You'd think I'd be pleased to have my neck of the woods hit the front page of the national newspapers, but with these headlines, I'd rather stay anonymous:
- New York Times: Marijuana Hotbed Retreats on Medicinal Use
- Los Angeles Times: Marijuana 'grow houses' are creating problems in Arcata, Calif.
Both stories discuss a shift in attitude towards medical or compassionate-use marijuana. California passed proposition 215 in 1996, permitting marijuana use with a physician's prescription. Around here, these prescriptions are known as "215s" and are widely available, although not from me.
For the record, I support medical marijuana use for those patient populations for whom it was originally intended: for cancer and AIDS patients, in order to suppress nausea and promote appetite, and modulate pain symptoms. I have worked with these patients as a physician and a hospice volunteer, and I do believe marijuana is helpful for the nagging symptoms of people facing the end of life.
However, I do not believe that marijuana should be recommended generally for chronic diseases such as:
- Migraine headaches
- Anxiety disorder
- Dysthymic disorder/Major Depression
- Chronic Fatigue Syndrome/Fibromyalgia
- Irritable Bowel Syndrome
Now, if you live and practice medicine in a community outside the Emerald Triangle, you might snort at the idea of prescribing marijuana for these conditions, but around here there are doctors who will write 215s for these conditions and other chronic conditions that are largely characterized by anxiety and vague somatic symptoms.
Lately, however, the local progressive attitudes seem to be shifting away from the come-one-come-all mentality to a more moderate position. One reason is the negative impact of clandestine marijuana grow houses on residential neighborhoods. Grow houses require a large water supply and a huge amount of electrical power for the hydroponic systems that support the maturing marijuana plants. Growers often adapt a house's wiring in order to drive more lights, resulting in excessive loads. The NY Times has a photo gallery of marijuana grow houses and legal cooperatives. Check out the second photo, which shows an indoor grow house setup.
Local landlords are suffering from the actions of clandestine growers. Many growers rent houses and turn them into indoor hydroponic greenhouses, even though the profits of selling high-quality marijuana could certainly go towards buying their own houses. We've had a rash of house fires recently, many of which are attributed to the electrical gymnastics growers have to perform in order to get their crops to thrive.
Another problem associated with liberal marijuana prescribing is the impact on local students.
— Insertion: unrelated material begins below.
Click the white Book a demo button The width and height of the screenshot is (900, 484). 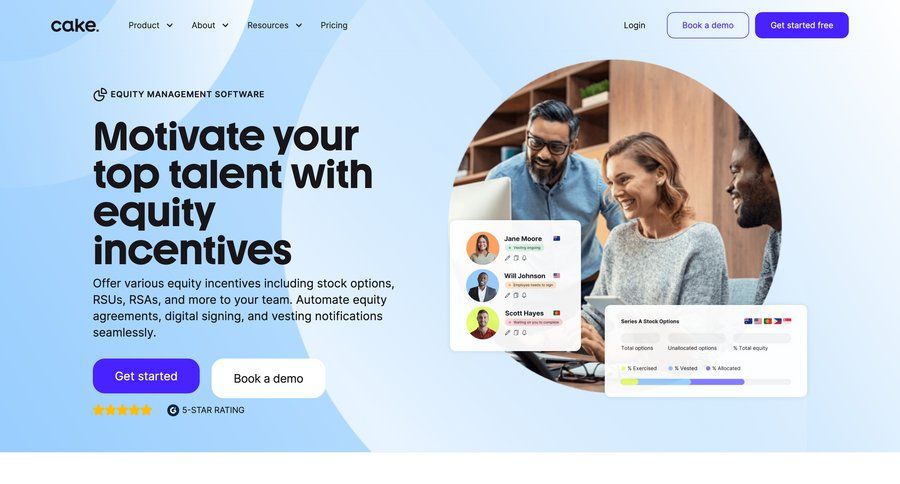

Our local state university campus has the highest drop-out rate of all the California state universities. I know an administrator at the university, and she has told me that the school has no effective statistics to track why students drop out, but she suspects that many of them just stop showing up to class due to marijuana-induced academic apathy.
Finally, the medicalization of marijuana has also allowed many physicians to establish lucrative 215 practices, despite varying professional competence or standards. Kevin MD linked to a comment regarding the financial opportunity running such a practice creates, and believe me, I've often thought I could quit my current jobs, buy a big RV, paint a marijuana leaf on the side, and drive from county to county doing good-faith exams and issuing 215s. I call it my alternate retirement plan. The going rate for an annual 215 evaluation is $150--cash. You can see how attractive this option might be for physicians.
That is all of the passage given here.